_Description of the task_
Restate all of the data precisely, omitting nothing.

_Data to process_
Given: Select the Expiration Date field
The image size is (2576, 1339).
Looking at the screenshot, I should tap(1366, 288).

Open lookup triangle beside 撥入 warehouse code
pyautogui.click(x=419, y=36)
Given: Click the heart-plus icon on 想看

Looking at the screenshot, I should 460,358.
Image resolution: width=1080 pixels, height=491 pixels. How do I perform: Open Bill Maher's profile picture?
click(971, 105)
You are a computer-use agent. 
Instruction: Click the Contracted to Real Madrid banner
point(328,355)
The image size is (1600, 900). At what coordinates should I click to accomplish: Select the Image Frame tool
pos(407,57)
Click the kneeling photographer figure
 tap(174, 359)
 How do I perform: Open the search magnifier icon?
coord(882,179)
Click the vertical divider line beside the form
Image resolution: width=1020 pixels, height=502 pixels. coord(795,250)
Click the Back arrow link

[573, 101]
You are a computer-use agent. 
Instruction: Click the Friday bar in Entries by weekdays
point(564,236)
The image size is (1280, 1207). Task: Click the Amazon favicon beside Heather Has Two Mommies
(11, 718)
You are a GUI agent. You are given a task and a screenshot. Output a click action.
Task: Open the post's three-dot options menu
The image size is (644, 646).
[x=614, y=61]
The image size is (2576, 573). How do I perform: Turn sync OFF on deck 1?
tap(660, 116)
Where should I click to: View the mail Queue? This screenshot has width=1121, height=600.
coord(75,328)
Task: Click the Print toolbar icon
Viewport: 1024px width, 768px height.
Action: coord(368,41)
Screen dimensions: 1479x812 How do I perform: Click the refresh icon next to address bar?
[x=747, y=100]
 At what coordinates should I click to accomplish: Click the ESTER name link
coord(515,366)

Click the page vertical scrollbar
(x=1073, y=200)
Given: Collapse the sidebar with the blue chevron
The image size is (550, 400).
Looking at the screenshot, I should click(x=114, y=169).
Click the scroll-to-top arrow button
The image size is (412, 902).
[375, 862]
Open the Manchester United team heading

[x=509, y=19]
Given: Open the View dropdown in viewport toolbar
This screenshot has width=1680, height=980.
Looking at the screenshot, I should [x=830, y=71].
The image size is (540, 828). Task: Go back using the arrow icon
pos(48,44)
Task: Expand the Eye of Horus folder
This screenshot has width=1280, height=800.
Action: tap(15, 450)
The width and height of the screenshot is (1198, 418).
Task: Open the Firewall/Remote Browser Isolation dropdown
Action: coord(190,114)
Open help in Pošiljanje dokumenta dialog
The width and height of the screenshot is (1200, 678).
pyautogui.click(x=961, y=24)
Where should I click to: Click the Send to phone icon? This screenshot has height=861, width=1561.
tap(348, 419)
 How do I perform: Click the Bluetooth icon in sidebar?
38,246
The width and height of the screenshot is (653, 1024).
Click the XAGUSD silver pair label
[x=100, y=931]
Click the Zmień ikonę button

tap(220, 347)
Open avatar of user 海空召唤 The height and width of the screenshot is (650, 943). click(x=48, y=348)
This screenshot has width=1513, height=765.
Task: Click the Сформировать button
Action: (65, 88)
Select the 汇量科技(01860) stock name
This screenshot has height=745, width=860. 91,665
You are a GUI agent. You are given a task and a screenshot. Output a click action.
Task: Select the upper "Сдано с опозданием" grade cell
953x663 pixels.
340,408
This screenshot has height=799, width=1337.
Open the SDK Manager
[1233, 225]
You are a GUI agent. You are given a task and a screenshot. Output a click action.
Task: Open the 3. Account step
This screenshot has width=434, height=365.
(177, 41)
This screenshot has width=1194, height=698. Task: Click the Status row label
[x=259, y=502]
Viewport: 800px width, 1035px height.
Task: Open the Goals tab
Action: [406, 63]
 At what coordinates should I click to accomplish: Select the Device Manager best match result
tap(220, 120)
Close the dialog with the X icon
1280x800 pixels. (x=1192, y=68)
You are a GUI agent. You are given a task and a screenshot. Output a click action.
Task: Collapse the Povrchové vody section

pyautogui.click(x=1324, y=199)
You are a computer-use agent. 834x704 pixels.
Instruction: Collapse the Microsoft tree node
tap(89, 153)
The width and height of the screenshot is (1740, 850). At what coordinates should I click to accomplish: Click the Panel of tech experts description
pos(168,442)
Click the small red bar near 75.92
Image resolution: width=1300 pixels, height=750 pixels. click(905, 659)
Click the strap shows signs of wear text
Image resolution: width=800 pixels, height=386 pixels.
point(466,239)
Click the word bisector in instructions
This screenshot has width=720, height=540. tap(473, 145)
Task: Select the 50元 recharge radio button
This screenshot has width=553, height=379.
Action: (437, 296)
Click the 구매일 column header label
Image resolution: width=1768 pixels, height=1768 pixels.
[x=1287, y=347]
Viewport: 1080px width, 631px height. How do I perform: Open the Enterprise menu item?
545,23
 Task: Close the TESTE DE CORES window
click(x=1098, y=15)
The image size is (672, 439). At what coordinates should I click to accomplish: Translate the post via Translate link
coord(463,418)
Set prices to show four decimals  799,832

_Response area_
Given: Select the Expiration Date field
The image size is (2576, 1339).
Looking at the screenshot, I should tap(1366, 288).

Open lookup triangle beside 撥入 warehouse code
pyautogui.click(x=419, y=36)
Given: Click the heart-plus icon on 想看

Looking at the screenshot, I should 460,358.
Image resolution: width=1080 pixels, height=491 pixels. How do I perform: Open Bill Maher's profile picture?
click(971, 105)
You are a computer-use agent. 
Instruction: Click the Contracted to Real Madrid banner
point(328,355)
The image size is (1600, 900). At what coordinates should I click to accomplish: Select the Image Frame tool
pos(407,57)
Click the kneeling photographer figure
 tap(174, 359)
 How do I perform: Open the search magnifier icon?
coord(882,179)
Click the vertical divider line beside the form
Image resolution: width=1020 pixels, height=502 pixels. coord(795,250)
Click the Back arrow link

[573, 101]
You are a computer-use agent. 
Instruction: Click the Friday bar in Entries by weekdays
point(564,236)
The image size is (1280, 1207). Task: Click the Amazon favicon beside Heather Has Two Mommies
(11, 718)
You are a GUI agent. You are given a task and a screenshot. Output a click action.
Task: Open the post's three-dot options menu
The image size is (644, 646).
[x=614, y=61]
The image size is (2576, 573). How do I perform: Turn sync OFF on deck 1?
tap(660, 116)
Where should I click to: View the mail Queue? This screenshot has width=1121, height=600.
coord(75,328)
Task: Click the Print toolbar icon
Viewport: 1024px width, 768px height.
Action: coord(368,41)
Screen dimensions: 1479x812 How do I perform: Click the refresh icon next to address bar?
[x=747, y=100]
 At what coordinates should I click to accomplish: Click the ESTER name link
coord(515,366)

Click the page vertical scrollbar
(x=1073, y=200)
Given: Collapse the sidebar with the blue chevron
The image size is (550, 400).
Looking at the screenshot, I should click(x=114, y=169).
Click the scroll-to-top arrow button
The image size is (412, 902).
[375, 862]
Open the Manchester United team heading

[x=509, y=19]
Given: Open the View dropdown in viewport toolbar
This screenshot has width=1680, height=980.
Looking at the screenshot, I should [x=830, y=71].
The image size is (540, 828). Task: Go back using the arrow icon
pos(48,44)
Task: Expand the Eye of Horus folder
This screenshot has width=1280, height=800.
Action: tap(15, 450)
The width and height of the screenshot is (1198, 418).
Task: Open the Firewall/Remote Browser Isolation dropdown
Action: coord(190,114)
Open help in Pošiljanje dokumenta dialog
The width and height of the screenshot is (1200, 678).
pyautogui.click(x=961, y=24)
Where should I click to: Click the Send to phone icon? This screenshot has height=861, width=1561.
tap(348, 419)
 How do I perform: Click the Bluetooth icon in sidebar?
38,246
The width and height of the screenshot is (653, 1024).
Click the XAGUSD silver pair label
[x=100, y=931]
Click the Zmień ikonę button

tap(220, 347)
Open avatar of user 海空召唤 The height and width of the screenshot is (650, 943). click(x=48, y=348)
This screenshot has width=1513, height=765.
Task: Click the Сформировать button
Action: (65, 88)
Select the 汇量科技(01860) stock name
This screenshot has height=745, width=860. 91,665
You are a GUI agent. You are given a task and a screenshot. Output a click action.
Task: Select the upper "Сдано с опозданием" grade cell
953x663 pixels.
340,408
This screenshot has height=799, width=1337.
Open the SDK Manager
[1233, 225]
You are a GUI agent. You are given a task and a screenshot. Output a click action.
Task: Open the 3. Account step
This screenshot has width=434, height=365.
(177, 41)
This screenshot has width=1194, height=698. Task: Click the Status row label
[x=259, y=502]
Viewport: 800px width, 1035px height.
Task: Open the Goals tab
Action: [406, 63]
 At what coordinates should I click to accomplish: Select the Device Manager best match result
tap(220, 120)
Close the dialog with the X icon
1280x800 pixels. (x=1192, y=68)
You are a GUI agent. You are given a task and a screenshot. Output a click action.
Task: Collapse the Povrchové vody section

pyautogui.click(x=1324, y=199)
You are a computer-use agent. 834x704 pixels.
Instruction: Collapse the Microsoft tree node
tap(89, 153)
The width and height of the screenshot is (1740, 850). At what coordinates should I click to accomplish: Click the Panel of tech experts description
pos(168,442)
Click the small red bar near 75.92
Image resolution: width=1300 pixels, height=750 pixels. click(905, 659)
Click the strap shows signs of wear text
Image resolution: width=800 pixels, height=386 pixels.
point(466,239)
Click the word bisector in instructions
This screenshot has width=720, height=540. tap(473, 145)
Task: Select the 50元 recharge radio button
This screenshot has width=553, height=379.
Action: (437, 296)
Click the 구매일 column header label
Image resolution: width=1768 pixels, height=1768 pixels.
[x=1287, y=347]
Viewport: 1080px width, 631px height. How do I perform: Open the Enterprise menu item?
545,23
 Task: Close the TESTE DE CORES window
click(x=1098, y=15)
The image size is (672, 439). At what coordinates should I click to accomplish: Translate the post via Translate link
coord(463,418)
Set prices to show four decimals  799,832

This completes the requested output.